At California State University at Northridge (CSUN), a 353-acre campus in suburban Los Angeles, e-mail is an important facet of college life. CSUN serves 28,000 students and a faculty and staff of more than 3,300. Like so many other institutions, CSUN built its e-mail infrastructure a number of years ago.

The hardware and software of the old system were so antiquated that the system administrator had to reboot the system once or twice a day just to keep the application running, and mail delivery often took an hour or more. The poor service led some departments to deploy their own e-mail systems on campus.

The university realized it needed a new e-mail system, the requirements for which were clear: an integrated solution that could provide Web-based e-mail, calendaring, anti-virus software, content-filtering—all in one easy-to-use package.

In the fall of 2002, the school’s IT department decided to rebuild its enterprise mail system with the help of Mirapoint. As a result, today’s e-mail volume at CSUN—a peak capacity of two million messages a day—is a long way from much-slower SGI days.

Advance notice to students and university personnel came through the campus newspaper, e-mail announcements, and the university’s Tidbits announcement service, published by the University Support Services Group.

Under the new system, CSUN can flexibly configure Mirapoint's technology to fit their specific needs. When the anti-virus application is enabled, CSUN officials can expect delivery capacity to be approximately 500,000 messages per day. If anti-virus service is not needed, the system has the potential to support more than two million messages per day.

Using the new system’s class-of-service controls, administrators can easily define which services are to be provided to which particular users and domains. For example, class-of-service allow administrators to configure certain service packages for faculty and other packages for students.
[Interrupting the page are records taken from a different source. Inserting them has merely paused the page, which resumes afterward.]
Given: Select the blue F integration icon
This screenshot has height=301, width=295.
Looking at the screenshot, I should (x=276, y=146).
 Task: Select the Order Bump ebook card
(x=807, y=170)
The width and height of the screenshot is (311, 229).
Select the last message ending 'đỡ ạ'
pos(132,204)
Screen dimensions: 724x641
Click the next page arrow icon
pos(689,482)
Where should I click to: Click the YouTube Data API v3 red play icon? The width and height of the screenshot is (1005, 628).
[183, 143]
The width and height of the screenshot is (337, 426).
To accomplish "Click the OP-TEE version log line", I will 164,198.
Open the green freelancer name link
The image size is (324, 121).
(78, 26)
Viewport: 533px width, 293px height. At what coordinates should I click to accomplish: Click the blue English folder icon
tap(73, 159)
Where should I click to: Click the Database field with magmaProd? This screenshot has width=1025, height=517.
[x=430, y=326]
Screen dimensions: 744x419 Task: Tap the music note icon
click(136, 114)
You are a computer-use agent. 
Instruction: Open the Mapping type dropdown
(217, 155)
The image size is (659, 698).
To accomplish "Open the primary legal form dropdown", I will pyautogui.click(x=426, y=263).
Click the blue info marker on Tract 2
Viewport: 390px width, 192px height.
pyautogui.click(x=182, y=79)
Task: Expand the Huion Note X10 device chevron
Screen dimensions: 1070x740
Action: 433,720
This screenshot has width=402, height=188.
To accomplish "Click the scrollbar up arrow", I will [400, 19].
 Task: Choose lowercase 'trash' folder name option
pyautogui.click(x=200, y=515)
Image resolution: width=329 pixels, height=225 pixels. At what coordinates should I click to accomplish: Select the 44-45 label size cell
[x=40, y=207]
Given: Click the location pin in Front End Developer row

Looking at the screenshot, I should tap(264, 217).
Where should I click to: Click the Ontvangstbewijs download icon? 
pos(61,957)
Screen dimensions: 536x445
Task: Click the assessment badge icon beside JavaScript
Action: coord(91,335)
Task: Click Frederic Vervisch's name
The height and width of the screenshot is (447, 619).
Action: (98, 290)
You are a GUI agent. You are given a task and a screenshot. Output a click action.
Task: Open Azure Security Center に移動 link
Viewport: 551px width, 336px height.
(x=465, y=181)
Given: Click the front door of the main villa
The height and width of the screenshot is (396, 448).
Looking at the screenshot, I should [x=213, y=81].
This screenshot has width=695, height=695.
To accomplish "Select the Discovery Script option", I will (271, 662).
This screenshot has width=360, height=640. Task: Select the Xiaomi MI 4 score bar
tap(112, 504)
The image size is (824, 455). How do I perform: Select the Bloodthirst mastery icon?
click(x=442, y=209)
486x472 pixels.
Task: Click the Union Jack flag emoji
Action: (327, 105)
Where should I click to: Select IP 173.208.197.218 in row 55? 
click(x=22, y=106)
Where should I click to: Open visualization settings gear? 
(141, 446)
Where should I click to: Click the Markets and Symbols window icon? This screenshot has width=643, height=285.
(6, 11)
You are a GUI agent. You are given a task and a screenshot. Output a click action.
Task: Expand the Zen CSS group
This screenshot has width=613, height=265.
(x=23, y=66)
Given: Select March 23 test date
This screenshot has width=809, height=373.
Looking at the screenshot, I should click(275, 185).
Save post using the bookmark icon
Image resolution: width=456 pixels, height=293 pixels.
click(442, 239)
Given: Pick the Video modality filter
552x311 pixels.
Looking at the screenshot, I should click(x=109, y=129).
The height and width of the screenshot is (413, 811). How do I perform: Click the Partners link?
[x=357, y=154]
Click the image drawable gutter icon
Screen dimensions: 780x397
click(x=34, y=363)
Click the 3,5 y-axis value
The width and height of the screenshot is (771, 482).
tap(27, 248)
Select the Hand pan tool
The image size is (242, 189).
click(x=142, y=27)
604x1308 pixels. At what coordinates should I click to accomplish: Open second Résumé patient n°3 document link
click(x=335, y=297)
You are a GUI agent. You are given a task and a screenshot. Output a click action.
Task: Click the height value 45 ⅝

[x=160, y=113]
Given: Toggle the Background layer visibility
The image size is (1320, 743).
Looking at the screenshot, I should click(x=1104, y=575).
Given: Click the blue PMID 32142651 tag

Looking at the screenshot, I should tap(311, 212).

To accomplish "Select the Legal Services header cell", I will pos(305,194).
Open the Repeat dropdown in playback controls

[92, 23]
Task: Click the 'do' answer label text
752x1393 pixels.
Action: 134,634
CSUN’s new system is designed around services. Students, faculty, and staff can now take advantage of POP and IMAP e-mail. The system supports desktop clients such as Microsoft Outlook, offers Webmail and access from wireless PDAs, and has advanced collaborative features. The system is LDAPv3-compliant and iCal- and vCal-ready. These were important considerations in a university with some 5,000 desktop computers and an unknown—and proliferating—number of laptops, PDAs, integrated telephones, and tablet computers.

Downtime is no longer a problem at CSUN. The system has been up and running 99.99 percent of the time. Over the last year, the only time it was down was for the installation of anti-virus software.

The mail store is configured for 400GB mail storage and can be easily increased to handle even more. The system handles the widely varying mail needs of students and faculty members, some of whom are not university-based—such as vendors and alumni.

Helping to keep the system secure is a university-wide policy that requires users to change their password every 90 days. IT technicians have programmed the system to remind each and every user that they must update their profile by creating a new password ten days in advance of the date that they must make the change. The system continually reminds users, until the deadline arrives.

Even if earthquakes strike the area, data will be safe. CSUN’s failsafe system is about as good as it gets. Most servers in the university’s data center are connected to redundant power supplies. Backing that up are UPS’s—for uninterrupted power supplies—and backup generators. In the event of an electrical blackout, CSUN generators, powered by diesel engines, will last indefinitely.

Migration to the new system took place only ten days—in September of 2002. About 50,000 user accounts were migrated, and the old directory was cleaned up.

The new system’s speed is lightning fast. Normal mail delivery, if not instantaneous, takes no longer than two seconds—or if the server is very busy, perhaps 30 seconds. Complaints about slow-mail delivery are nonexistent.